*** Block opens ***

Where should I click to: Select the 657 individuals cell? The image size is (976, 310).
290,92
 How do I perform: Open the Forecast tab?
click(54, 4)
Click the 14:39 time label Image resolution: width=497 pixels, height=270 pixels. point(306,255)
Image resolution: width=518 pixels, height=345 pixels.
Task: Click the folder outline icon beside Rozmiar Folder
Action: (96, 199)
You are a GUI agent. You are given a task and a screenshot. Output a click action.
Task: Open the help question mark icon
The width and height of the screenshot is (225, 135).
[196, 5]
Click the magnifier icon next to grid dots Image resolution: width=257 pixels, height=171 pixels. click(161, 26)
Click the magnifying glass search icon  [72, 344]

*** Block closes ***
*** Block opens ***

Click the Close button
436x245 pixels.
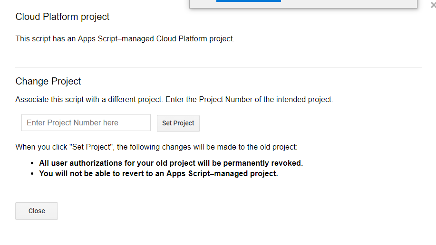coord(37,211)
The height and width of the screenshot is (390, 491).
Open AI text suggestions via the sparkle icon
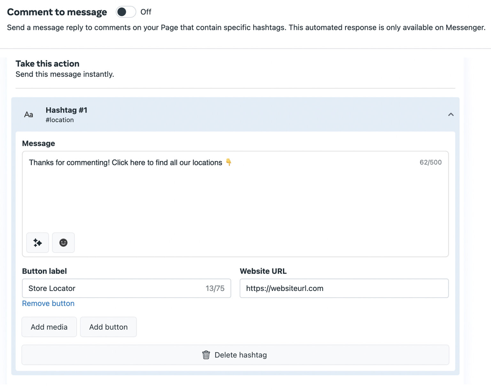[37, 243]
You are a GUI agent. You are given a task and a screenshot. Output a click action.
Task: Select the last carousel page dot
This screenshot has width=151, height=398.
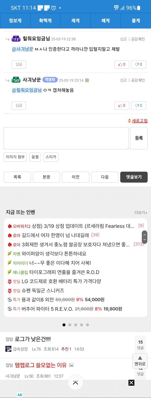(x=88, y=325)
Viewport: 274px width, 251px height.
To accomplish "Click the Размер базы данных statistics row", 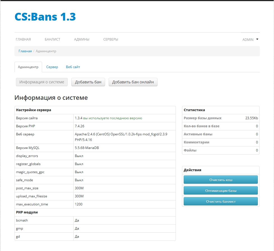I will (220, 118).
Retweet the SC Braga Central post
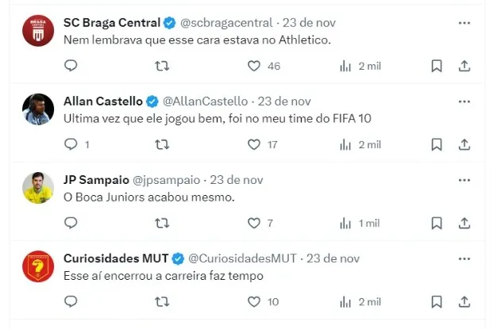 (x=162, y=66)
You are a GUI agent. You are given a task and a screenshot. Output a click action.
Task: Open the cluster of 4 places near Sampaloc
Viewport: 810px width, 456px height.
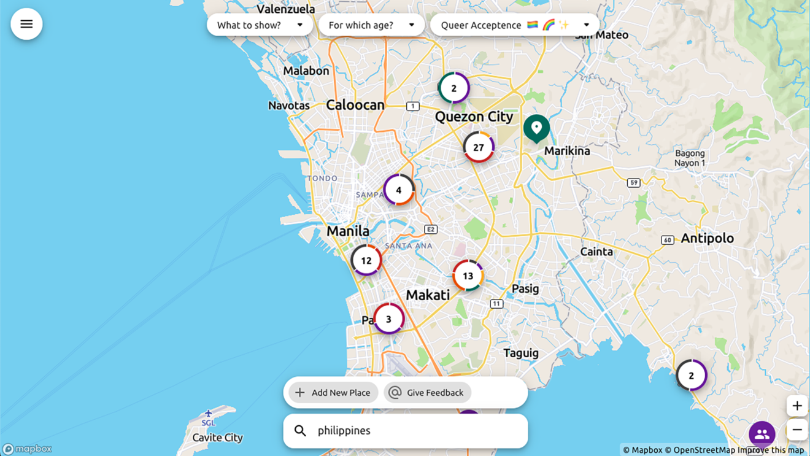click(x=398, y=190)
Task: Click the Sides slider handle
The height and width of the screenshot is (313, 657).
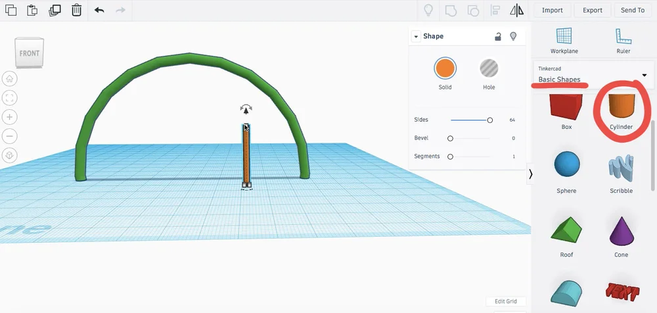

*** Block closes ***

_DESCRIPTION OF THE TASK:_
The lines above from the one containing "Where should I" through the one containing "Click the magnifying" are to be set down exactly, and no others.

_REPLY TO THE TASK:_
Where should I click to: Select the 657 individuals cell? The image size is (976, 310).
290,92
 How do I perform: Open the Forecast tab?
click(54, 4)
Click the 14:39 time label Image resolution: width=497 pixels, height=270 pixels. point(306,255)
Image resolution: width=518 pixels, height=345 pixels.
Task: Click the folder outline icon beside Rozmiar Folder
Action: (96, 199)
You are a GUI agent. You are given a task and a screenshot. Output a click action.
Task: Open the help question mark icon
The width and height of the screenshot is (225, 135).
[196, 5]
Click the magnifier icon next to grid dots Image resolution: width=257 pixels, height=171 pixels. click(161, 26)
Click the magnifying glass search icon  [72, 344]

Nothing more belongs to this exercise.